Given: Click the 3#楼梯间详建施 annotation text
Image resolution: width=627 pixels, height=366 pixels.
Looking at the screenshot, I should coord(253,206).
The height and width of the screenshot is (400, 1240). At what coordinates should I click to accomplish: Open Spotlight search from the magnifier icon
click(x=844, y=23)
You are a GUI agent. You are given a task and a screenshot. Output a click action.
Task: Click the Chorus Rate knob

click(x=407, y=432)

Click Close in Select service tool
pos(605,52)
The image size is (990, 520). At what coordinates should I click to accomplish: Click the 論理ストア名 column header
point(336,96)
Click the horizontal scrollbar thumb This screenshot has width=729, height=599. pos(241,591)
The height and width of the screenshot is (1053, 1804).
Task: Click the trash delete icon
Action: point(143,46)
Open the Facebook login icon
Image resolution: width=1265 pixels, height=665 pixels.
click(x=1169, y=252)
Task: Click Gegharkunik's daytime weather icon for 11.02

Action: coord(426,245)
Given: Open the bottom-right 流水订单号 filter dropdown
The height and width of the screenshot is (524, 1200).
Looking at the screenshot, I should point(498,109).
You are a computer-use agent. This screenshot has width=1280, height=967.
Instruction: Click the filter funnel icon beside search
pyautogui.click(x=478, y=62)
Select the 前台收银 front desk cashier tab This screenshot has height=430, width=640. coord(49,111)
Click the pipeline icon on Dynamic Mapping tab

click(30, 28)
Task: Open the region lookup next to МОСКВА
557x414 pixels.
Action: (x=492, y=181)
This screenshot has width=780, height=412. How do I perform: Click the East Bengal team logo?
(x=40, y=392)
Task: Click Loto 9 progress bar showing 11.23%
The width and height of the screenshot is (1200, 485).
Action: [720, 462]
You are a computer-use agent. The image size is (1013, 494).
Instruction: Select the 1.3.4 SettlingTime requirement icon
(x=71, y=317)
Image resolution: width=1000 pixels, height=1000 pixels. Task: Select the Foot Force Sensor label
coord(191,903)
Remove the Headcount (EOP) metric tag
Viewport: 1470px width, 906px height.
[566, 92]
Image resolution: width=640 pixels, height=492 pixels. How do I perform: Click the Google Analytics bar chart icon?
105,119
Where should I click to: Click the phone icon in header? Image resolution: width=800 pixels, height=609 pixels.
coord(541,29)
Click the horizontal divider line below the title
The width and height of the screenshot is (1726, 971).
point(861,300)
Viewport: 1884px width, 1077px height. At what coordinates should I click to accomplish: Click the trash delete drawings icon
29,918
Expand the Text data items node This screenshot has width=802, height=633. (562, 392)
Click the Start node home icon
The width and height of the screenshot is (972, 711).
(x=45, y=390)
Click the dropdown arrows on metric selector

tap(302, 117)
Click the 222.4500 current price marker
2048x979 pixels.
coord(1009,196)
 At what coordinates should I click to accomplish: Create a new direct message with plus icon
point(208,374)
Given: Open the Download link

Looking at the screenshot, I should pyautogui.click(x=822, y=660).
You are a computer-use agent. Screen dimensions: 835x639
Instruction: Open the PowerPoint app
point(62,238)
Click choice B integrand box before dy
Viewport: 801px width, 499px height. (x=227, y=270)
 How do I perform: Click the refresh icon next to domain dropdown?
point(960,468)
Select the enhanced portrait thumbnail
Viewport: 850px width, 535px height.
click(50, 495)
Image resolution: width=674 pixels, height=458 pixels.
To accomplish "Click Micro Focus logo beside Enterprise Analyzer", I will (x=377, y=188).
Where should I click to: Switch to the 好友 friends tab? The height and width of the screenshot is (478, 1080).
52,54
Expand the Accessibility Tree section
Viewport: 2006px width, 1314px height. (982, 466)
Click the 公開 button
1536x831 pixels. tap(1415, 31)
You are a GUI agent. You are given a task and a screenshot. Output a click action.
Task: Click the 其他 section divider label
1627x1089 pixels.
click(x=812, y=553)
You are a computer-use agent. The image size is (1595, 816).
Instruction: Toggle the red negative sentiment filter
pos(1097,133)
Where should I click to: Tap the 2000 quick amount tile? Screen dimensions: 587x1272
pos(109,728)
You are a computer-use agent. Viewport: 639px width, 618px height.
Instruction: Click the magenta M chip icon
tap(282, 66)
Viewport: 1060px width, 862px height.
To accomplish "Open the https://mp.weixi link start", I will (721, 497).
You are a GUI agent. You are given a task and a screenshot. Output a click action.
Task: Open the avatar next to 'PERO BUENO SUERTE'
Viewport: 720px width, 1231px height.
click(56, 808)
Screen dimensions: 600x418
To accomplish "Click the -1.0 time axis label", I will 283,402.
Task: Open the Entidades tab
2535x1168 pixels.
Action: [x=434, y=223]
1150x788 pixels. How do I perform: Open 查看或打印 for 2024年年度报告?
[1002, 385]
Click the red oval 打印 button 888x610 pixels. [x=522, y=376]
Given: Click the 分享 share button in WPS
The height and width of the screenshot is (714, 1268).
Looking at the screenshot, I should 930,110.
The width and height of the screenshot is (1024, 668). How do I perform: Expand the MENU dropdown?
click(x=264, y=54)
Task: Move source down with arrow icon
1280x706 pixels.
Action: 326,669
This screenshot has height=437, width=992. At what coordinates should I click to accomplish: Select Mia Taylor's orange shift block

━━━

* **WHAT YOU ARE ASKED TO DO**
Look over the listing above and copy each line that contains "will".

* **ANSWER TO THIS PROBLEM**
To accomplish "Click Micro Focus logo beside Enterprise Analyzer", I will (x=377, y=188).
To accomplish "Open the https://mp.weixi link start", I will (721, 497).
To accomplish "Click the -1.0 time axis label", I will 283,402.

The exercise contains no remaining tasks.